Bonds are generally considered to be safer than stocks. Bonds are usually tied to company assets and creditors are generally higher up the food chain than ordinary shareholders when it comes to company liquidation and asset disposal. Having said that, there are some companies on the market with stocks that come with bond-like qualities, like The Coca-Cola Company (NYSE:KO), Wal-Mart Stores, Inc. (NYSE:WMT), Exxon Mobil Corporation (NYSE:XOM) and American States Water Co (NYSE:AWR). The bond-like qualities of these companies are their size, sustainable dividend payouts, histories and fiscal prudence.

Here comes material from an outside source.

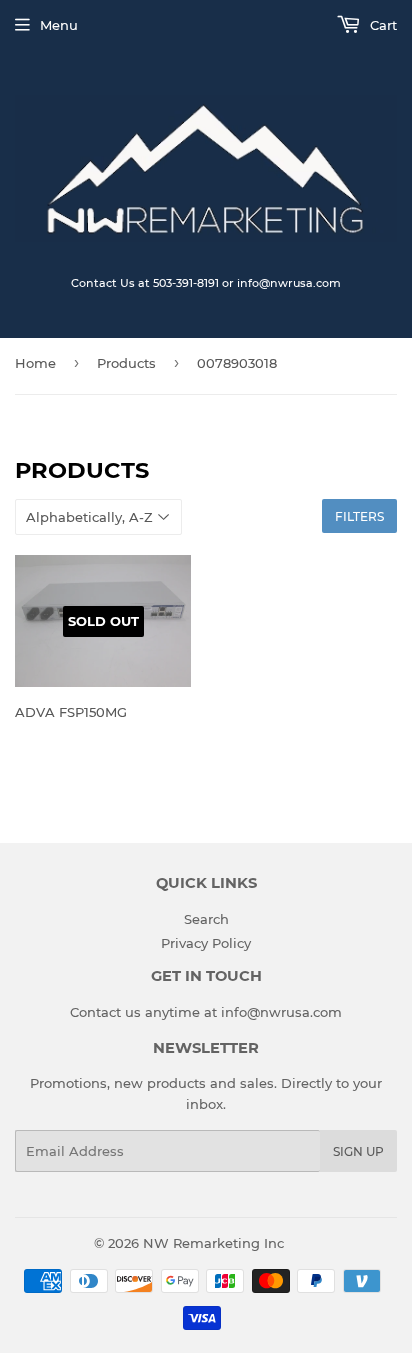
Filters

The Coca-Cola Company (NYSE:KO) has a gearing — gearing is total debt dividend by shareholder equity — level of around 50%, however, interest costs were covered 24 times by EBIT at during the first quarter of this year. The company’s dividend payout is covered more than twice by operating cash flow indicating that the company’s sales would have to fall around 50% before the payout came under pressure — this would equate to nearly $6 billion a quarter, the same as the company’s total sales volume of Diet Coke. The Coca-Cola Company (NYSE:KO) has been paying a dividend consistently since 1920 and an investment in the company made 30 years ago would have returned 2515% to date.

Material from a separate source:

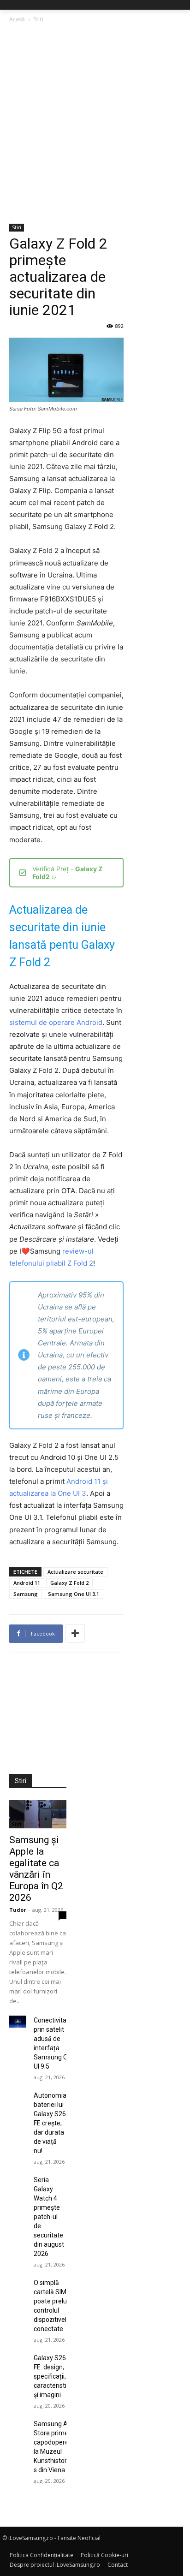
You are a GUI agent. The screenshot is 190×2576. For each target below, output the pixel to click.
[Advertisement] (95, 124)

Wal-Mart Stores, Inc. (NYSE:WMT) is one of the biggest companies in the world and operates in a highly defensive industry. With sales nearing the half a trillion mark, the company attracts some of the best business managers in the world. Wal-Mart is not going to fail anytime soon. Wal-Mart has a high level of gearing at 60% but interest costs were covered 13 times by EBIT during 2012 and debt has been growing sustainably, no faster than EBITDA. Moreover, Wal-Mart Stores, Inc. (NYSE:WMT)’s total dividend payout is covered five times by net operating cash flow, indicating that the company’s income would have to fall 80% before the payout came under pressure. In addition, the company has been maintaining and increasing its payout every year for the last 38.
Exxon Mobil Corporation (NYSE:XOM) is the biggest company in the world and unlike Apple Inc. (NASDAQ:AAPL), which briefly overtook Exxon as the largest last year, Exxon is going to keep the crown. One of Exxon’s key strengths is the fact that it’s boring, as result, the company’s shares are stable. Exxon has a very low level of gearing, at only 8% of equity; this means that the company’s financial position looks better than that of most company bonds. Furthermore, Exxon’s net operating cash flow totaled $56 billion during 2012, which covered the dividend payout 5.6 times. Investors could be worried that Exxon’s falling production from ultimately a finite asset will at some point in the future affect cash flows. However, the company’s production would have to fall more than 50% before cash flows came under significant pressures. Exxon Mobil Corporation (NYSE:XOM) has been paying and increasing its dividend payout every year for the past 30 years. The company has been around in some form since the beginning of the last century and dividends have always flowed to stakeholders.